◆ PROVIDED RECORDS:
++++++
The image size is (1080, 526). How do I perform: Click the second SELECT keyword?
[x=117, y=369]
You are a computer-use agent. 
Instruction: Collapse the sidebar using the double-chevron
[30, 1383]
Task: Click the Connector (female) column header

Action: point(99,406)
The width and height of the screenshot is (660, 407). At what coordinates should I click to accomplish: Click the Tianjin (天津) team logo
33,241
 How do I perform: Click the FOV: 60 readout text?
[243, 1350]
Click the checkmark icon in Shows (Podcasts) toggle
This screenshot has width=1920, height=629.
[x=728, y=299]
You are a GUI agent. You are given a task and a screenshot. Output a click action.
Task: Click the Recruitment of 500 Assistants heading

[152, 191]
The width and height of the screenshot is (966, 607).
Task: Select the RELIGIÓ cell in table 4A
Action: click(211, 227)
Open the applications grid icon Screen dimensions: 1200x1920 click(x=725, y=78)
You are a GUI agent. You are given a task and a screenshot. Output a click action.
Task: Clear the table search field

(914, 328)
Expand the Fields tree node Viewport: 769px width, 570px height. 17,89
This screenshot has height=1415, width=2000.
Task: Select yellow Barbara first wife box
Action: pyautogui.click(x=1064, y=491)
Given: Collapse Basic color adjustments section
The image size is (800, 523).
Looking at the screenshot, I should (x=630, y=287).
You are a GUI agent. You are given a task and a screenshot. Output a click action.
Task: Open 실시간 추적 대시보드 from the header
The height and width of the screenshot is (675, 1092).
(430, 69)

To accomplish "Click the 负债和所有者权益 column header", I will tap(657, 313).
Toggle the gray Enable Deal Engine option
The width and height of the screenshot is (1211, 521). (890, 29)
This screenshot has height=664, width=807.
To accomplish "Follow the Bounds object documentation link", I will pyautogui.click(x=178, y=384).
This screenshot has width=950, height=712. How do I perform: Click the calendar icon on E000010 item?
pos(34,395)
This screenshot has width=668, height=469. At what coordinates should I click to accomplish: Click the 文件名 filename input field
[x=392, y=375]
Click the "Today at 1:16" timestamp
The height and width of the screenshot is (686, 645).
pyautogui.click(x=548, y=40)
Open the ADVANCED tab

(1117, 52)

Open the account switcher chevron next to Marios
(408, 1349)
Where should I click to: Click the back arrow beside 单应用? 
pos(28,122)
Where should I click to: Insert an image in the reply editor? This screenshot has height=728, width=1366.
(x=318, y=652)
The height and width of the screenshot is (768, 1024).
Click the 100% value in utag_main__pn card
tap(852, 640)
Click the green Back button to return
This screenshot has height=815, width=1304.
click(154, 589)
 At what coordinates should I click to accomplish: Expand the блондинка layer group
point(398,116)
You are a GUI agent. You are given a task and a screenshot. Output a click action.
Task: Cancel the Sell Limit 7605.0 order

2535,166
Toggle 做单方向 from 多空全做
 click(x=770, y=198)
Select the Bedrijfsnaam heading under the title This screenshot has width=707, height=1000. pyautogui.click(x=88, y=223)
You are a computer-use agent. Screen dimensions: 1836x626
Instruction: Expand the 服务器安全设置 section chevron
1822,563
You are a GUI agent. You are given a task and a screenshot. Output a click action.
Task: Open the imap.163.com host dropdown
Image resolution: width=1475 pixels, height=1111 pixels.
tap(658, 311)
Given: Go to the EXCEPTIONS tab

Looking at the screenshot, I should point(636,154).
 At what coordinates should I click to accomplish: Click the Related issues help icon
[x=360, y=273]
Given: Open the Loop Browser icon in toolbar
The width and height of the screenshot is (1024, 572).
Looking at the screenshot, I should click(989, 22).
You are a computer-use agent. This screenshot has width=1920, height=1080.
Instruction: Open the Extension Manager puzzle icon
++++++
◆ GIVEN EXERCISE:
Please render every line of the records above as a JSON list of strings, one string per line, omitting any blank lines.

◆ OUTPUT FOR THIS EXERCISE:
[
  "The image size is (1080, 526). How do I perform: Click the second SELECT keyword?",
  "[x=117, y=369]",
  "You are a computer-use agent. ",
  "Instruction: Collapse the sidebar using the double-chevron",
  "[30, 1383]",
  "Task: Click the Connector (female) column header",
  "Action: point(99,406)",
  "The width and height of the screenshot is (660, 407). At what coordinates should I click to accomplish: Click the Tianjin (天津) team logo",
  "33,241",
  " How do I perform: Click the FOV: 60 readout text?",
  "[243, 1350]",
  "Click the checkmark icon in Shows (Podcasts) toggle",
  "This screenshot has width=1920, height=629.",
  "[x=728, y=299]",
  "You are a GUI agent. You are given a task and a screenshot. Output a click action.",
  "Task: Click the Recruitment of 500 Assistants heading",
  "[152, 191]",
  "The width and height of the screenshot is (966, 607).",
  "Task: Select the RELIGIÓ cell in table 4A",
  "Action: click(211, 227)",
  "Open the applications grid icon Screen dimensions: 1200x1920 click(x=725, y=78)",
  "You are a GUI agent. You are given a task and a screenshot. Output a click action.",
  "Task: Clear the table search field",
  "(914, 328)",
  "Expand the Fields tree node Viewport: 769px width, 570px height. 17,89",
  "This screenshot has height=1415, width=2000.",
  "Task: Select yellow Barbara first wife box",
  "Action: pyautogui.click(x=1064, y=491)",
  "Given: Collapse Basic color adjustments section",
  "The image size is (800, 523).",
  "Looking at the screenshot, I should (x=630, y=287).",
  "You are a GUI agent. You are given a task and a screenshot. Output a click action.",
  "Task: Open 실시간 추적 대시보드 from the header",
  "The height and width of the screenshot is (675, 1092).",
  "(430, 69)",
  "To accomplish \"Click the 负债和所有者权益 column header\", I will tap(657, 313).",
  "Toggle the gray Enable Deal Engine option",
  "The width and height of the screenshot is (1211, 521). (890, 29)",
  "This screenshot has height=664, width=807.",
  "To accomplish \"Follow the Bounds object documentation link\", I will pyautogui.click(x=178, y=384).",
  "This screenshot has width=950, height=712. How do I perform: Click the calendar icon on E000010 item?",
  "pos(34,395)",
  "This screenshot has width=668, height=469. At what coordinates should I click to accomplish: Click the 文件名 filename input field",
  "[x=392, y=375]",
  "Click the \"Today at 1:16\" timestamp",
  "The height and width of the screenshot is (686, 645).",
  "pyautogui.click(x=548, y=40)",
  "Open the ADVANCED tab",
  "(1117, 52)",
  "Open the account switcher chevron next to Marios",
  "(408, 1349)",
  "Where should I click to: Click the back arrow beside 单应用? ",
  "pos(28,122)",
  "Where should I click to: Insert an image in the reply editor? This screenshot has height=728, width=1366.",
  "(x=318, y=652)",
  "The height and width of the screenshot is (768, 1024).",
  "Click the 100% value in utag_main__pn card",
  "tap(852, 640)",
  "Click the green Back button to return",
  "This screenshot has height=815, width=1304.",
  "click(154, 589)",
  " At what coordinates should I click to accomplish: Expand the блондинка layer group",
  "point(398,116)",
  "You are a GUI agent. You are given a task and a screenshot. Output a click action.",
  "Task: Cancel the Sell Limit 7605.0 order",
  "2535,166",
  "Toggle 做单方向 from 多空全做",
  " click(x=770, y=198)",
  "Select the Bedrijfsnaam heading under the title This screenshot has width=707, height=1000. pyautogui.click(x=88, y=223)",
  "You are a computer-use agent. Screen dimensions: 1836x626",
  "Instruction: Expand the 服务器安全设置 section chevron",
  "1822,563",
  "You are a GUI agent. You are given a task and a screenshot. Output a click action.",
  "Task: Open the imap.163.com host dropdown",
  "Image resolution: width=1475 pixels, height=1111 pixels.",
  "tap(658, 311)",
  "Given: Go to the EXCEPTIONS tab",
  "Looking at the screenshot, I should point(636,154).",
  " At what coordinates should I click to accomplish: Click the Related issues help icon",
  "[x=360, y=273]",
  "Given: Open the Loop Browser icon in toolbar",
  "The width and height of the screenshot is (1024, 572).",
  "Looking at the screenshot, I should click(989, 22).",
  "You are a computer-use agent. This screenshot has width=1920, height=1080.",
  "Instruction: Open the Extension Manager puzzle icon"
]